The high fiber content of a plant-based diet can also help clear nitrogen waste products from the gastrointestinal tract.[44] Multiple uncontrolled studies have shown that vegetable and dairy protein is better tolerated than meat protein in patients with cirrhosis.[45],[46],[47] Both the European Association for the Study of Liver Disease and the International Society for Hepatic Encephalopathy and Nitrogen Metabolism recommend diets rich in vegetable and dairy protein.[11],[48] Studies directly comparing vegetable to dairy protein in cirrhosis have not been performed.

Fewer data are available for guidelines regarding carbohydrate and fat intake in cirrhosis. Current recommendations are for 50-70% of daily calories to come from carbohydrates, with the avoidance of simple sugars, particularly fructose.[49],[50] 10-20% of calories should come from fat, with an emphasis on intake of mono- and polyunsaturated fat and minimization of trans and saturated fat.[49],[51]

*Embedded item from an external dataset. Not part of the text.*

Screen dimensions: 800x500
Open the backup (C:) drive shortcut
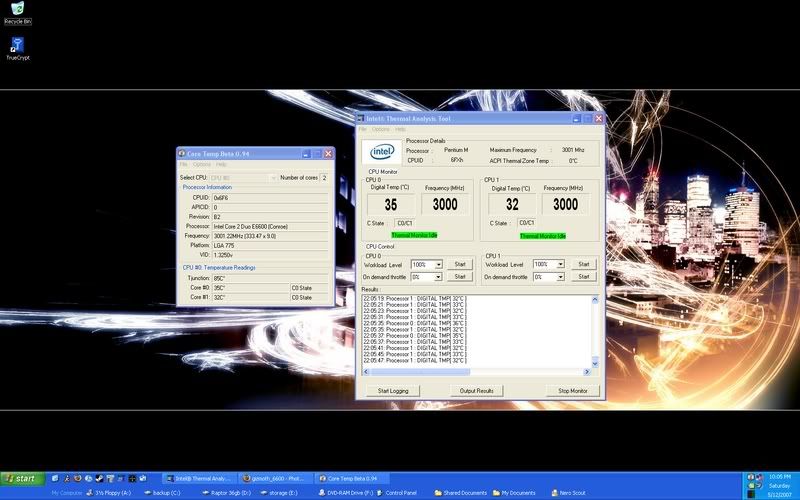coord(164,493)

Sodium restriction is also an important part of dietary guidelines in patients with cirrhosis and ascites.[52] A 2 g sodium-restricted diet, when combined with diuretic therapy, is effective for controlling fluid overload in 90% of these patients.[53] High-sodium processed foods, specifically deli meats, canned soups, frozen meals, and packaged snacks, should be avoided. Fruits, vegetables, legumes, raw nuts, and whole grains are naturally low in sodium and should be encouraged.

In patients with cirrhosis and obesity, a hypocaloric diet (500-800 kcal below daily requirement) in combination with a high protein diet ~ 1.5 g/kg/day has been used to promote weight loss while preventing muscle loss.[54]

Other interventions with limited data include oral and enteral nutritional supplementation, probiotic supplementation, and coffee consumption. Reducing prolonged fasting in cirrhosis is critical to reduce sarcopenia and malnutrition. Patients with cirrhosis have increased fat oxidation, increased gluconeogenesis and decreased glycogenolysis after an overnight fast, comparable to 2-3 days of fasting in healthy subjects.[55] In patients with CTP class A cirrhosis, a nighttime nutritional supplement led to an increase in total body protein stores compared with the same supplement given during the day.[56] Although enteral feeding is occasionally used in malnourished cirrhotic patients admitted to the hospital, systematic meta-analyses have yet to show benefit in survival.[57],[58] Probiotic data are limited to very small clinical trials, but when probiotic VSL #3 was given to patients with alcohol and NAFLD-related cirrhosis for 6 months, there was reduced risk of hospitalization for hepatic encephalopathy, and improved CTP and MELD scores.[59]

Coffee consumption was shown, in a large systematic review, to be associated with a decreased risk of progression to cirrhosis, lower mortality rate in patients with cirrhosis, and lower rate of hepatocellular carcinoma development.[60]

There are no current guidelines recommending the use of any of these interventions at this time.

Orders

See Basic Diet Orders chapter.

Provide small, frequent meals with adequate energy, protein, and fluid.

Sodium less than 2 g daily.

Nutrition assessment by a registered dietitian.

Daily multivitamin with minerals.

What to Tell the Family

Cirrhosis of the liver is a life-threatening chronic illness, which is ultimately terminal without transplantation. However, the management of some cirrhosis cases may be improved with diet, thorough compliance with prescribed medications, and abstinence from alcohol.